The butterfly tattoo by Philip Pullman
[Detta blir en liten träning inför mitt engelskaföredrag då jag ska recensera boken]
Genre: drama
Pages: 185, paperback
The butterfly tattoo is a book I've wanted to read for some time, mostly because I wanted to see if there is more by Philip Pullman than "The golden compass" for which he is most famous.
I was not disappointed! Philip Pullman writes in a very special way, very catchy and easy to live in to. The story is very well planned and every little action seems to have a purpose.
The book is about Chris Marshall, who has a holiday job as an assistant to the electrician Barry Miller. He likes his boss, and he likes his job... but of course, he goes and falls in love. It's little Jenny, Jenny with the short, slim dark hair, mysterious, gorgeous Jenny. Everything seems to be fine for a while, but then there's action. There is Irish mafia - in which Chris gets involved through Barry Miller - there are doubts and there is this one story, told differently every time so that the reader doesn't know what to believe.
I love this book. It's so well written, it has such an exciting story... I really couldn't let go of it. Philip Pullman truly did a good job with this one! By the end it gets almost overly exciting and i read it gasping with fear of what would happen.
The end is literally heart-breaking. I won't spoil anything, but the reader sort of realizes something that the main character doesn't, and it's - as I said - heart-breaking.
Speaking as a student, I thought the book was relatively easy to read, I guess it depends on how interested you are and how much you concentrate. But if one does that, one easily gets the "flow" in the reading, stops caring about the language and gets absorbed by the beautiful writing.

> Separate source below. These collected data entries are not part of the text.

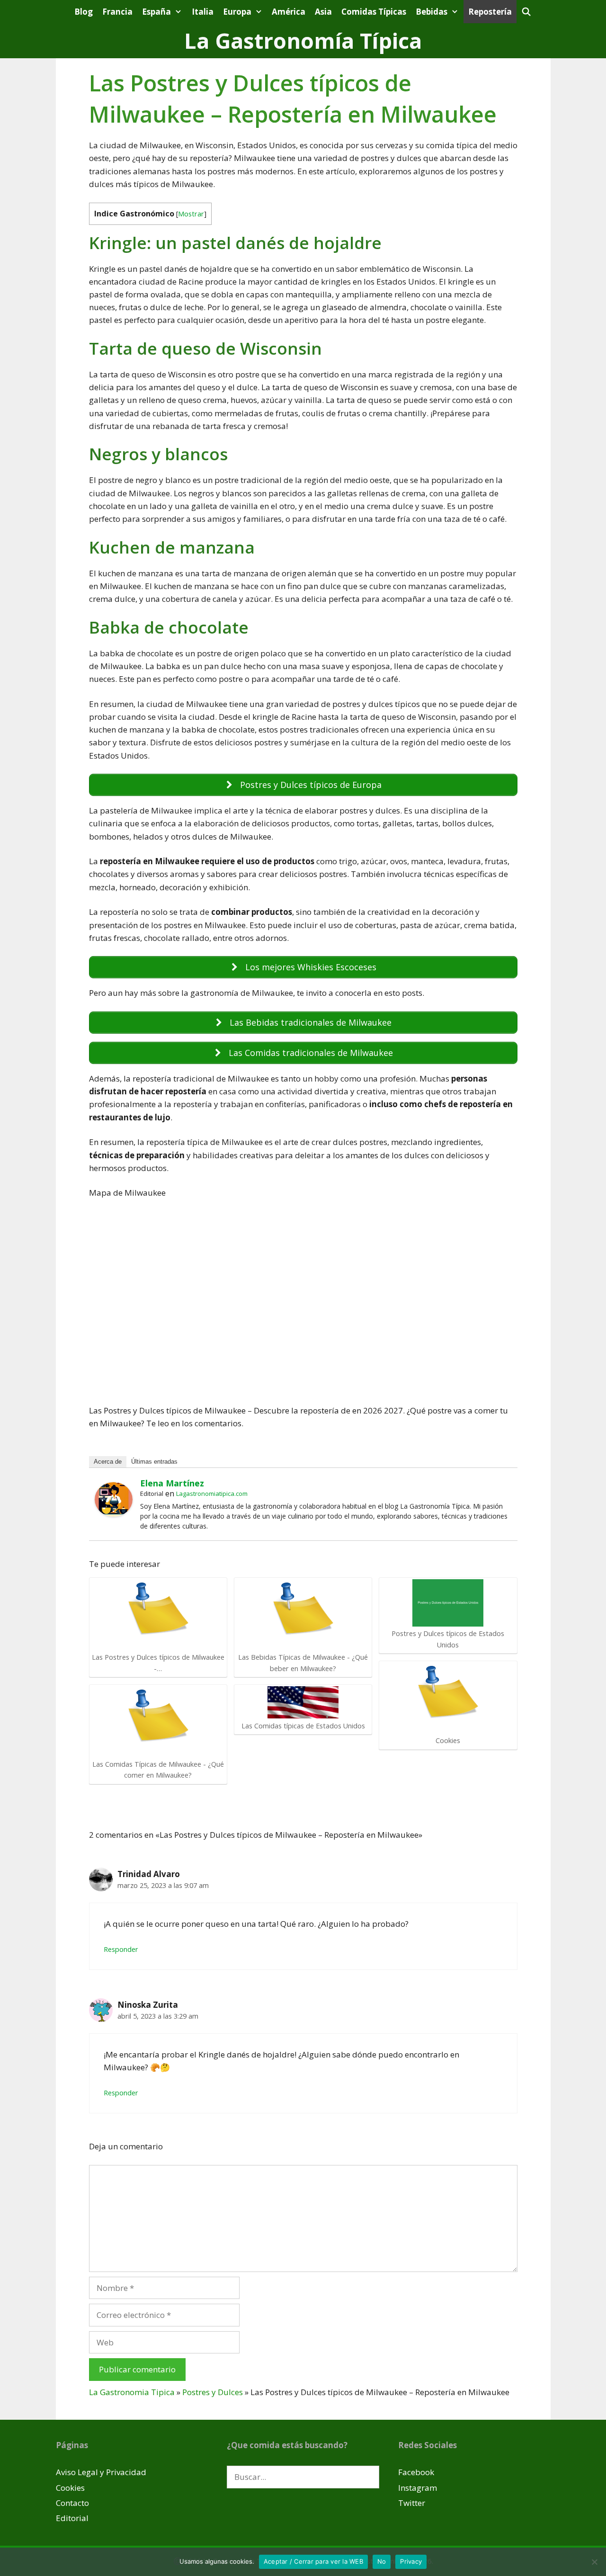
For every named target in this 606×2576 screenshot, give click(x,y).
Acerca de (108, 1461)
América (288, 11)
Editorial (72, 2518)
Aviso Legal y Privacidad (101, 2472)
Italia (203, 11)
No (381, 2561)
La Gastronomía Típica (303, 40)
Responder (121, 1949)
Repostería (490, 11)
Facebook (416, 2472)
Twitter (411, 2502)
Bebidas (431, 11)
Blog (83, 11)
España (156, 11)
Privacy (411, 2561)
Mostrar (191, 213)
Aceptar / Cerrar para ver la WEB (313, 2561)
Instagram (417, 2487)
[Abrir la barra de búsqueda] (526, 11)
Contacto (72, 2502)
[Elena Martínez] (114, 1513)
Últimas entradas (154, 1461)
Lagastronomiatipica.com (212, 1493)
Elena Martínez (172, 1483)
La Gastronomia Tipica (132, 2392)
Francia (117, 11)
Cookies (70, 2487)
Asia (323, 11)
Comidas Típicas (373, 11)
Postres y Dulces (212, 2392)
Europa (237, 11)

I have nothing but good to say about this book - perhaps that it's too short - and I would highly recommend it to anyone.
Rating: 5 out of 5! It's really a favourite.
An excerpt from the book:
Chris knew she wasn't telling him all the truth. She was more complicated than that, and surely she wasn't as naive as she made herself out to be. Still, he didn't challenge her; whatever she said was better than the truth, because she was saying it.
He'd never met a girl remotely like her before. Her face was full of the innocent, alarmed vulnerability he'd seen that night by the lake, and her fragile-seeming bones, her slender arms and hands, made him want to protect her like a baby. He was very conscious of his size, his muscels, his clumsiness beside her.
And at the same time her voice and the way she spoke seemed to be the opposite of innocent. She sounded sophisticated; but not hard - wordly-wise; but not cynical - mocking; but still kind. She simply seemed much more grown-up than he felt."